Transit activist Clay Chastain and his supporters tried one more time Tuesday to get his latest massive light-rail proposal before voters.
In arguments before the Missouri Court of Appeals, attorney Jeffrey Carey said the Kansas City Council and a Jackson County trial judge erred in refusing to put Chastain's 2011 initiative petition on an election ballot.
"Give the voters a chance to speak," Carey urged the appeals court panel headed by Chief Judge James Welsh.
But Assistant City Attorney Sarah Baxter said the petition was properly rejected because it didn't provide anywhere near the funding needed for Chastain's light-rail plan, and thus was unconstitutional on its face. She said it was pointless to put an impossible proposal on the ballot.
"It's never going to be implemented because the money isn't there," Baxter said.
No one disputes that Chastain, a longtime light-rail advocate who now lives in Virginia, gathered enough petition signatures in 2011 to put a measure on a Kansas City ballot. His proposal sought a three-eighths-cent sales tax increase for 25 years to pay part of the costs of a 22-mile light-rail line, a 19-mile commuter rail line and an 81/2-mile streetcar line.

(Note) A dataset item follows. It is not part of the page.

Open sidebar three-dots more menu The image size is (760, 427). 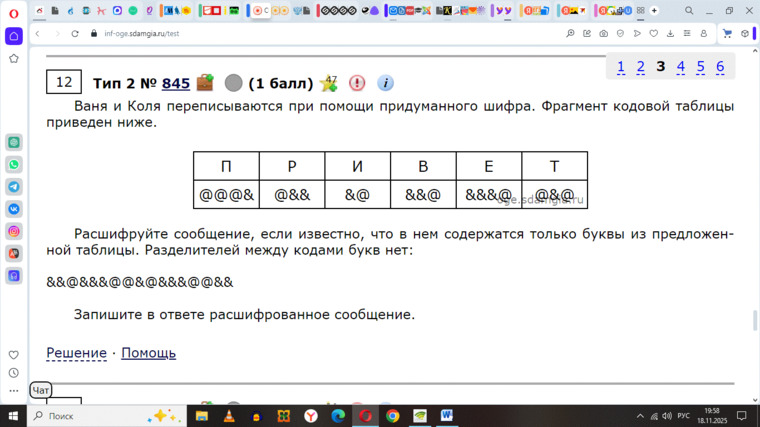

Carey said Kansas City voters should at least get a chance to decide whether to tax themselves for the ambitious light-rail plan, and the City Council could build what was funded, or seek alternate funding sources. He said the sales tax itself would generate substantial money over 25 years, but if the city determined the plan was unfeasible, it could repeal Chastain's ordinance after the public vote.
Baxter said Chastain's own information sheet showed the tax would generate $1 billion, while the plan was expected to cost $2.5 billion for construction and operations.
The appeals court took the arguments under advisement and will rule later.
Chastain's appeal comes as the city is preparing to build a more modest, $100 million two-mile streetcar system.